Taking ePA to the next level. So, what will it take to move the ePA adoption needle? Here are a few thoughts.

  • Physicians should be educated that ePA exists and know the particulars about its availability in their EHR. This is especially true in value-based care organizations, whose use of ePA could help them meet cost and quality targets.
  • Physicians should use the ePA functionality that is available, even if it is not fully integrated.  Payers may hesitate to invest in new ePA technologies if they don’t see adoption of the basic tools available today. Adoption = interest = investment.
  • With that in mind, vendors should understand that ePA adoption is on the rise—and should snowball as physicians see the benefits.  CoverMyMeds points to one health plan, in which more than two-thirds of its prescribers adopted the company’s ePA solution since the beginning of this year.  What’s more, ePA resulted in a 39 percent increase in autoapprovals and a 40 percent decrease in PA reviews.
  • Payers should conduct outreach to vendors regarding their ability to handle ePA. According to a survey by CoverMyMeds, some nine out of 10 payers have committed to ePA and two-thirds are live. This will resonate with vendors, who build to suit customer demand.
  • Physicians also should request that their EHR vendors integrate ePA. Vendors are responsive to users’ expressed needs, and this demand will stimulate activity.
  • Some use cases for the National Council for Prescription Drug Programs’ ePA standard still need to be developed to the maturity level of prospective ePA between the provider and pharmacy benefit manager.  Examples include pharmacy-to-payer transactions and those to support hub involvement.
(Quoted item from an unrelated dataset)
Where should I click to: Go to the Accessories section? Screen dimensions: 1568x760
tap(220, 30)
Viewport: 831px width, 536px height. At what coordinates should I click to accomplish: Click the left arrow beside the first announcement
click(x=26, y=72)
  • Specialty pharmacy should accelerate its move to computerization. Specialty pharmacy currently is mired in the antiquated paper-phone-fax processes for prescriptions and PA. Yet specialty medications represent the fastest growing sector in pharmacotherapy. Use of specialty medications was expected to jump by two-thirds in 2015 and account for half of all drug costs by 2016. Since nearly all specialty medications require PA, there is a business case for specialty pharmacies to rapidly move forward with ePrescribing and ePA.

Physicians should pressure states to adopt uniform ePA requirements. State mandates requiring support of EHR-initiated ePA have begun to appear. Physicians could advocate for related requirements, such as timely responses to PA requests, similar to the prompt payment rules that exist in most states. Wider regulatory requirements will motivate EHR vendors and payers to hasten their development of ePA functionality to meet the rules.